Spike-ins comparison
• Mixtures of human genomic DNA and “spike-ins” comprised of nearly 100 human sequences at various concentrations were hybridized to four tiling array platforms by eight independent groups.
• Ref: Johnson et al., “Systematic evaluation of variability in ChIP-chip experiments using predefined DNA targets”, Genome Research, 18: 393-403, 2008.
Programs in Spike-ins comparison • MAT: Model-based Analysis of Tiling arrays first standardizes each individual Affymetrix
tiling arrays by modeling the effect of probe’s 25-mer sequence and genome copy number on its signal.
• TAS: Affymetrix Tiling Array Software first uses quantile normalization to normalize probes on all the arrays. Then a Mann-Whitney U test (also known as Wilcoxon rank-sum test) is used across 500bp sliding windows to identify windows where the spike-in probes has higher signals than the control probes.

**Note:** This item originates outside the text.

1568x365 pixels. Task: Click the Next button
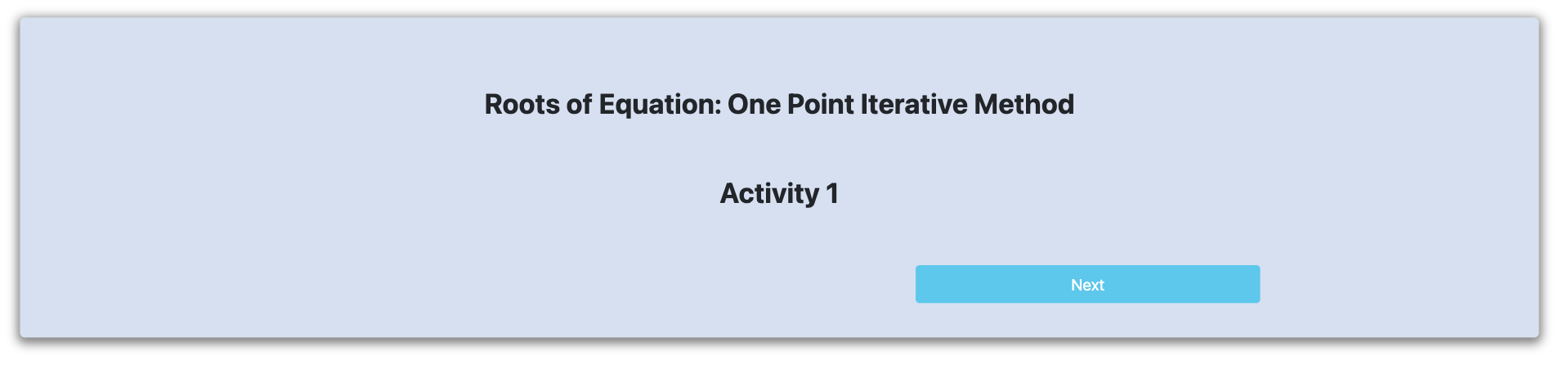point(1086,284)

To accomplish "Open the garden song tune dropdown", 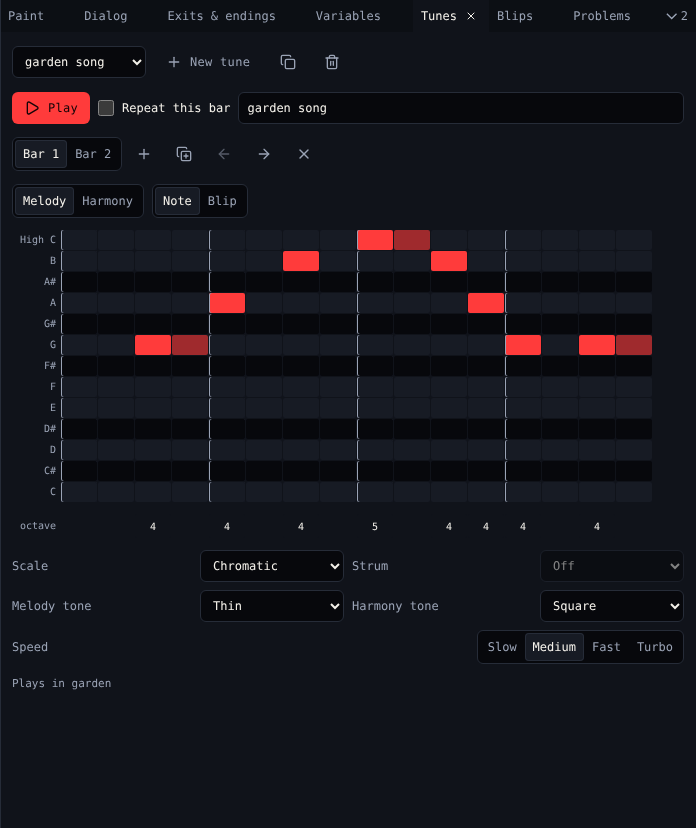I will click(79, 62).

• Weighted Average (WA): To detect enriched regions, we used an approach that judged the significance of ratios of a contiguous set of probes defining a region by comparing a score based on their weighted average to the distribution of scores of all sets of probes taken in windows of the same predefined size (500bp in this case.)
• TAMAL: the algorithm proceeds in two basic steps. First, peaks are found using the TAMALPAIS. Then, the enrichment is estimated within the peak by using the maxfour approach described in Krig et al. (2007, J Biol Chem 282:9703). Bieda et al. (2006) describe four levels of stringency, called L1, L2, L3, L4, with L1 being the most stringent set of detection parameters and L4 the least stringent.
• Mpeak: The model-based Mpeak method is used to identify peaks in ChIP-on-chip data.• Wavelet: The algorithm uses wavelet transform of the signals from the red and green
channels of the tiling array. From the approximation coefficients of the wavelet transform we obtain clear intensity and length-scale separation between the background signal and the signal coming from the regions of the biochemical activity.